▸ Short problem A
Answer these questions about the dubstep guitar pedal thread, one per line, marking each answer (i), (ii), (iii):
(i) Which filter does the quoted player put at the end of the signal chain?
(ii) What does Chickenhawk say the sound is like?
(iii) What does CAPTAIN SARG ask about in his second post?
▸ Short problem B
List every distinct username that posts in the dubstep guitar pedal thread.
▸ Short problem C
Repeat the dubstep guitar pedal thread word for word, from "## xCaptainx (Jan" to "(which I see).".

▸ Page excerpt

# Dubstep guitar pedal.



## CAPTAIN SARG (Jan 8, 2012)

Found this on youtube


----------



## xCaptainx (Jan 8, 2012)

'Yeah, what I use here is a Moog MF-101 low-pass filter. I have a home-made LFO controlling the cut-off on the MF, so it opens and closes creating the womp-womp effect. The LFO has multiple speeds that I can switch between using the stomp-switch. I'm actually playing a guitar in this vid, using a Digitech Bass synth wah to get the lower octave and a Boss bass fuzz to give it some dirt. The MF is at the end of my signal chain.'

Interesting. The dubstep womp isnt rocket science, but it's cool to see it applied outside of Native Instruments Massive, haha.


----------



## Chickenhawk (Jan 8, 2012)

Sounds like a Vibrato/Tremelo pedal into a Moog (which I see).



EDIT: 'd


----------



## CAPTAIN SARG (Jan 8, 2012)

Anyone know of some custom pedal companies? I have an idea to pitch


----------



## Chickenhawk (Jan 8, 2012)

▸ Given information
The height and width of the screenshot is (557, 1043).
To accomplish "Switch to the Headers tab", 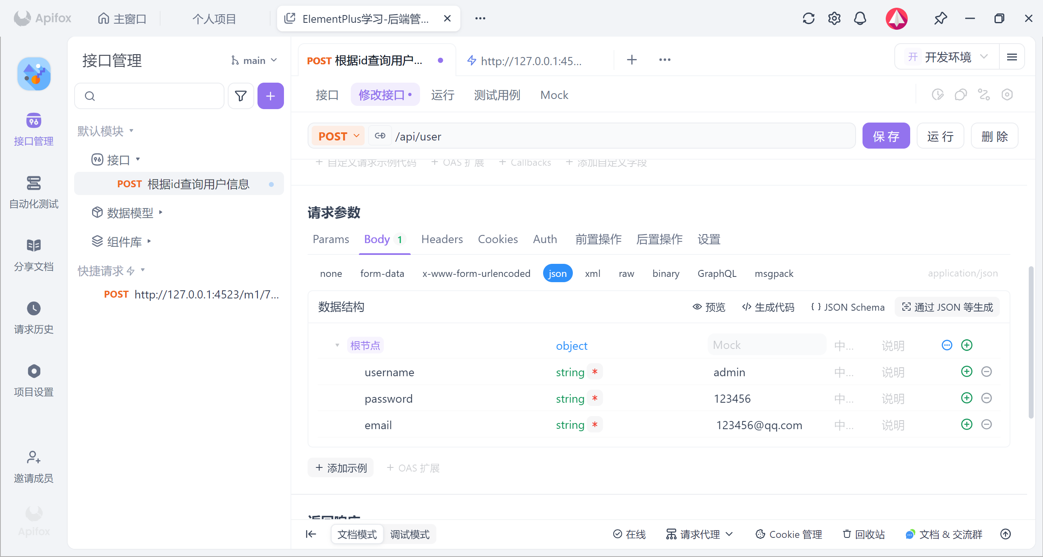I will [x=442, y=239].
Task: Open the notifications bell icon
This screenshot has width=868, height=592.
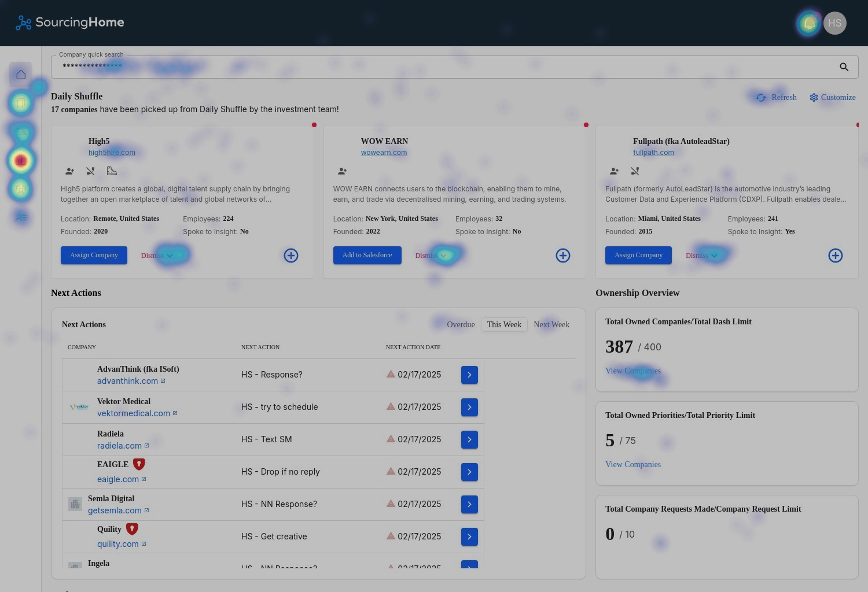Action: (809, 23)
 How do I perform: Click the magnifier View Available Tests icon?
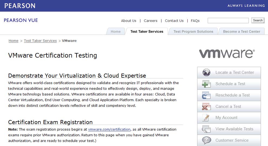coord(206,129)
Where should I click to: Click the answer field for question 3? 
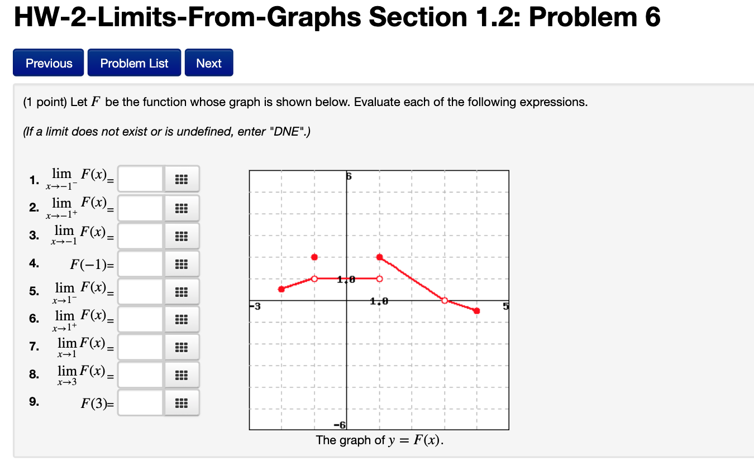click(x=140, y=236)
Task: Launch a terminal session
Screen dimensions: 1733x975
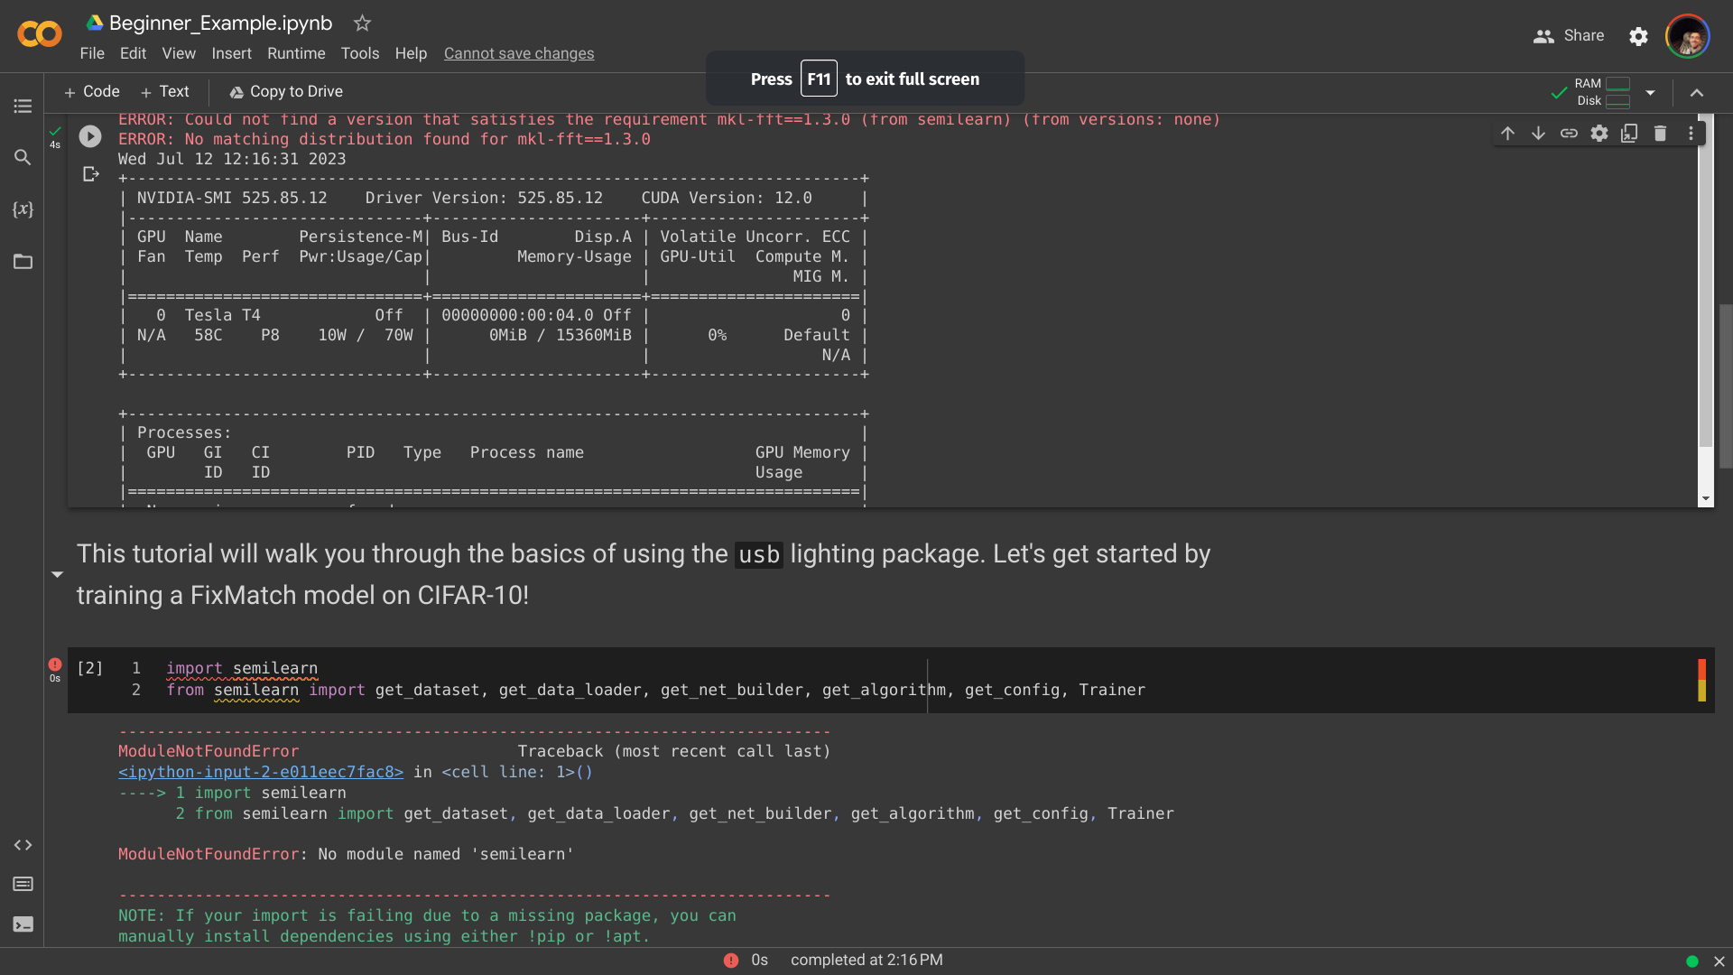Action: tap(23, 924)
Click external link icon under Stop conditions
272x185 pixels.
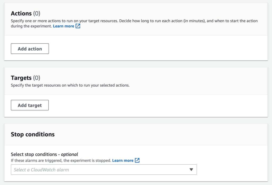coord(137,160)
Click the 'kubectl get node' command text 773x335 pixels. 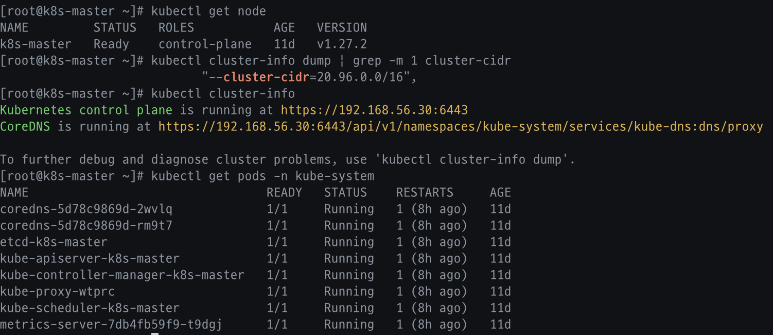(208, 11)
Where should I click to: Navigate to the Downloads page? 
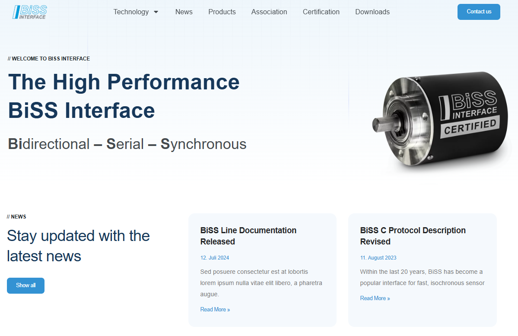(x=372, y=12)
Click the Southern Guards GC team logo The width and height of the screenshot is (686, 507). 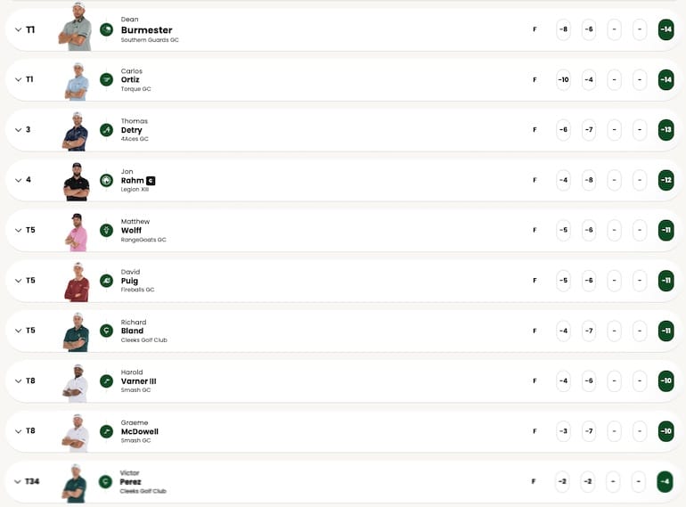107,29
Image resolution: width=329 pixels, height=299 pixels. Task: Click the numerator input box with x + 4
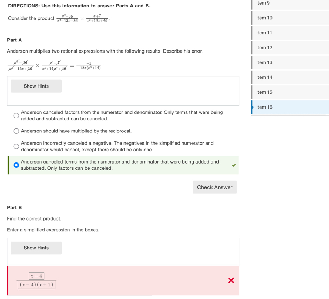click(x=36, y=276)
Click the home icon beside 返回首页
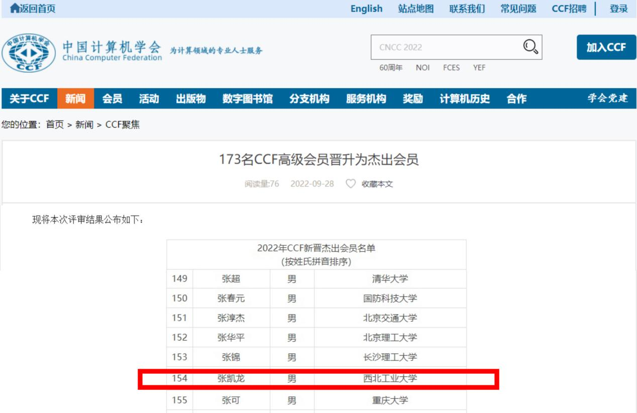637x413 pixels. point(15,9)
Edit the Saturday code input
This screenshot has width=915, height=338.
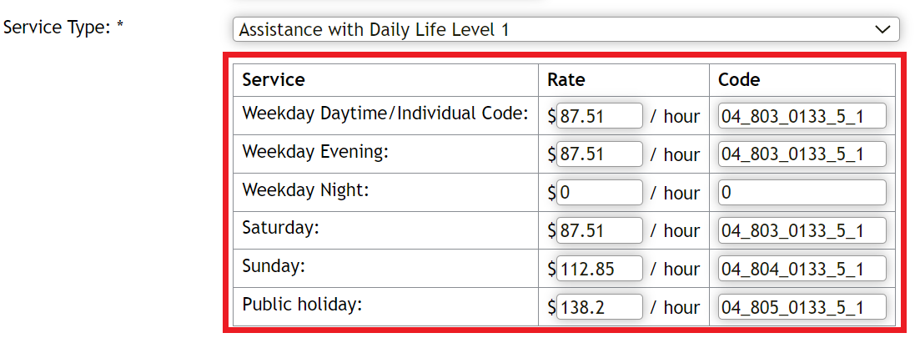[x=802, y=230]
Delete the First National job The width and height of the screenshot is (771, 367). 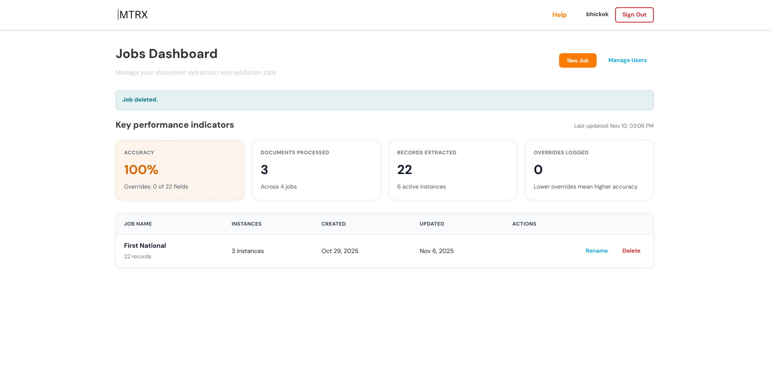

▸ Correct output A
(i) A Moog MF-101 low-pass filter.
(ii) A Vibrato/Tremelo pedal into a Moog.
(iii) Whether anyone knows of some custom pedal companies.

▸ Correct output B
CAPTAIN SARG
xCaptainx
Chickenhawk

▸ Correct output C
## xCaptainx (Jan 8, 2012)

'Yeah, what I use here is a Moog MF-101 low-pass filter. I have a home-made LFO controlling the cut-off on the MF, so it opens and closes creating the womp-womp effect. The LFO has multiple speeds that I can switch between using the stomp-switch. I'm actually playing a guitar in this vid, using a Digitech Bass synth wah to get the lower octave and a Boss bass fuzz to give it some dirt. The MF is at the end of my signal chain.'

Interesting. The dubstep womp isnt rocket science, but it's cool to see it applied outside of Native Instruments Massive, haha.


----------



## Chickenhawk (Jan 8, 2012)

Sounds like a Vibrato/Tremelo pedal into a Moog (which I see).